JAKARTA (Arrahmah.com) – Menteri Dalam Negeri Gamawan Fauzi menilai bahwa tanggapan berbagai pihak terhadap Lurah Lenteng Agung itu berlebihan.
“Kalau evaluasi menyinggung Sara, itu lebay (berlebihan). Saya bilang kalau Pemda (Pemprov DKI Jakarta) bisa evaluasi kebijakannya, bukan mengevaluasi lurahnya karena bagi Pemda perlu pencapaian hasil yang baik,” kata Mendagri di Jakarta, Senin (30/9/2013).
Selain itu Gamawan juga menyayangkan tanggapan ketus Wakil Gubernur DKI Jakarta Basuki Tjahaja Purnama.
“Saya kecewa atas kepongahan (kesombongan) Ahok, yang dengan membaca berita keliru menyuruh saya belajar UUD. Saya 10 tahun jadi Bupati (Solok), lima tahun jadi Gubernur (Sumbar), dan empat tahun jadi Mendagri.

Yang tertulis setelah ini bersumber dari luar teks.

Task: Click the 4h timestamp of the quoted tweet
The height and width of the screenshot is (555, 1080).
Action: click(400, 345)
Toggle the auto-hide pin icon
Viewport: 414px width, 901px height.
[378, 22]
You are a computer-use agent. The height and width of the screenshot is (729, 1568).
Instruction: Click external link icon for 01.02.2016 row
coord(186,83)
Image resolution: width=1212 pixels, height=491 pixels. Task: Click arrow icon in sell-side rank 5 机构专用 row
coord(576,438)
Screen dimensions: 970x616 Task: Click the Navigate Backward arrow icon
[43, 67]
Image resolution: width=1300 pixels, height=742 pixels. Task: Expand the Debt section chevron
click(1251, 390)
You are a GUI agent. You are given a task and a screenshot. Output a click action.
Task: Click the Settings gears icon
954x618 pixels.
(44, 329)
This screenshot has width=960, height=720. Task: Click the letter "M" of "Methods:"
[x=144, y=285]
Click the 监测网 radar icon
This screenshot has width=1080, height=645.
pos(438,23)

Sementara dia (Ahok) hanya lebih sedikit satu tahun jadi Bupati di Belitung,” keluhnya.
Sebelumnya, Mendagri memberi saran agar Jokowi mempertimbangkan kembali penempatan Lurah Susan di Lenteng Agung. “Ada prinsip dalam penempatan seseorang dalam jabatan, yaitu the right man on the right place, atau the right man on the right job. Nah ini kiranya bisa jadi pertimbangan (Gubernur) DKI,” kata Gamawan.
Atas saran Mendagri, Ahok mengatakan posisi lurah Susan tidak bisa dicabut begitu saja hanya karena ada penolakan dari sebagian warga Lenteng Agung, Jakarta Selatan. Dengan sombong Ahok mengatakan bahwa Gamawan Fauzi harus belajar konstitusi lagi.
“Menurut saya, Mendagri perlu belajar tentang konstitusi. Ini negara Pancasila. Bukan ditentukan oleh orang tolak, tidak tolak,” ujar Ahok dengan nada tinggi pada Jumat (27/9/2013) di Jakarta.
Seperti diketahui, mayoritas warga Lenteng Agung beragama Islam. Akan tetapi, Jokowi-Ahok menempatkan seorang Kristen untuk memimpin kelurahan ini. Padahal, kata warga, pada zaman penjajahan Belanda saja, Belanda tidak berani menempatkan seorang Kristen menjadi pemimpin di wilayah ini.
“Kampung kami mayoritas Muslim, kami ingin lurah Muslim,” tulis warga dalam sebuah poster dalam aksi penolakan pada Rabu (25/9/2013) yang dihadiri ribuan warga.